Тем не менее не могу не признать, что после недели тщетного ожидания я с восторгом услышал азартный лай стаи, катящийся в нашу сторону. Тут же проверил винтовку, мой прицел несерийного производства с объективом, дающим увеличение в два с половиной раза, и убедился, что стою на таком месте, откуда хорошо простреливается горный гребень и небольшой откос.

Сначала, однако, все походило на то, что гон забирает влево от меня и шанс на выстрел получит Гандермэн. Голоса собак раздавались в стороне, особенно тот, который, как мне казалось, принадлежал вожаку и звучал так гулко, что заставил меня почти забыть мое предубеждение против псовой охоты. Этот вожак действительно задавал тон. Внезапно гвалт переместился в поросль, находящуюся ниже меня, затем весь этот сумасшедший оркестр начал набирать силу в моем направлении, и в общей какофонии я мог расслышать треск сучьев и топот чего-то большого, тяжелого.

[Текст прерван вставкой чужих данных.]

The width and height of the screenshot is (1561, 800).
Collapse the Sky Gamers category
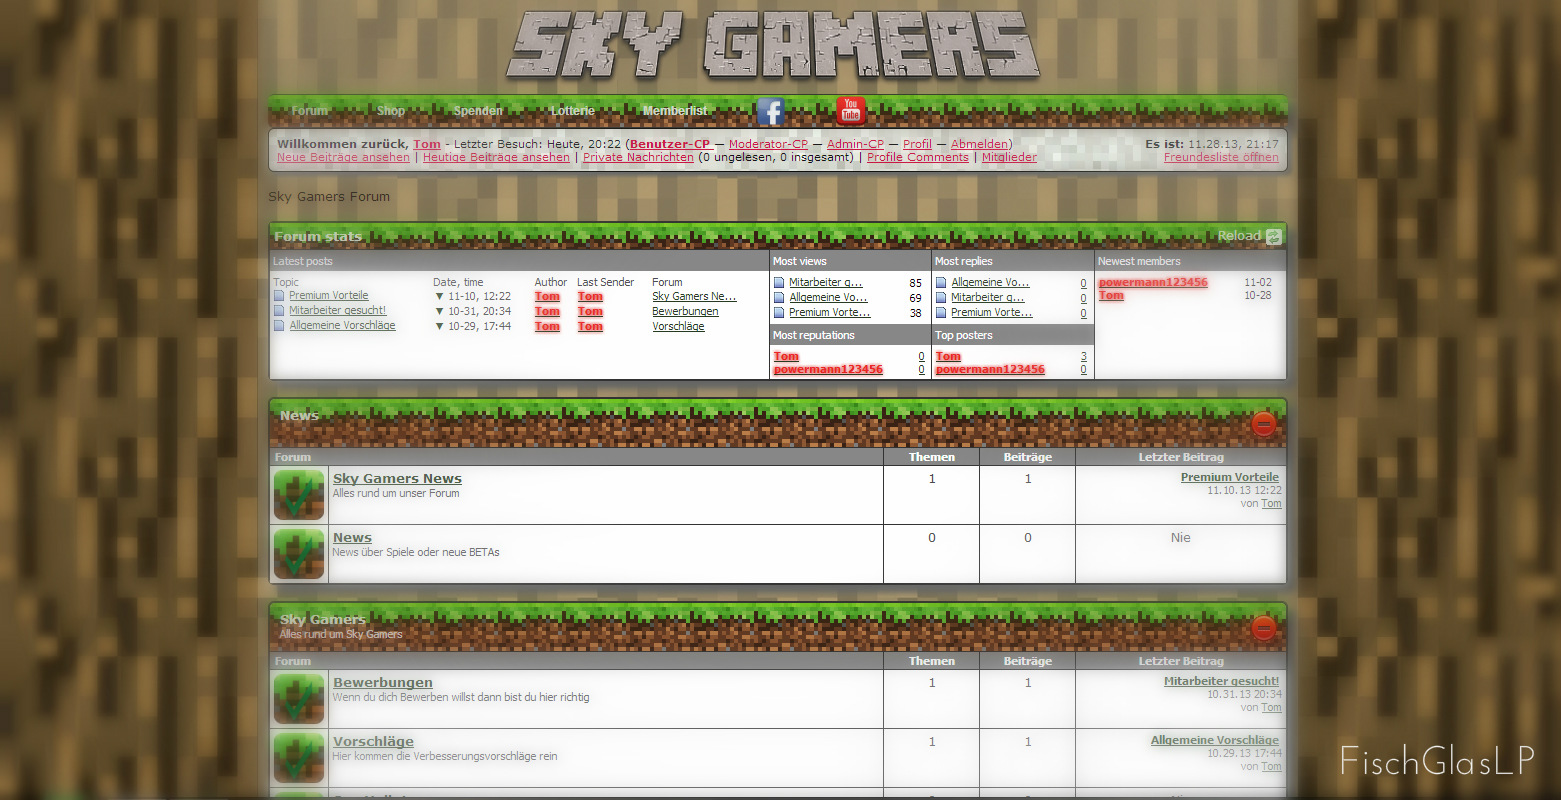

Я застрелил первого оленя, когда мне было двенадцать, и с тех пор не переставал охотиться - война не в счет, - но должен признаться, что меня слегка бросило в пот.

Звук сломанной ветки сзади заставил меня резко повернуться и машинально вскинуть ружье. Видимо, собачий хор так подействовал на мои нервы, что я почти зримо представил себе вепря, подкравшегося ко мне со стороны спины, пока я ждал его появления спереди. Нелепый костюм Гандермэна, возможно, спас ему жизнь: я успел различить в объективе черно-белый плед, прежде чем установил на нем перекрестие прицела.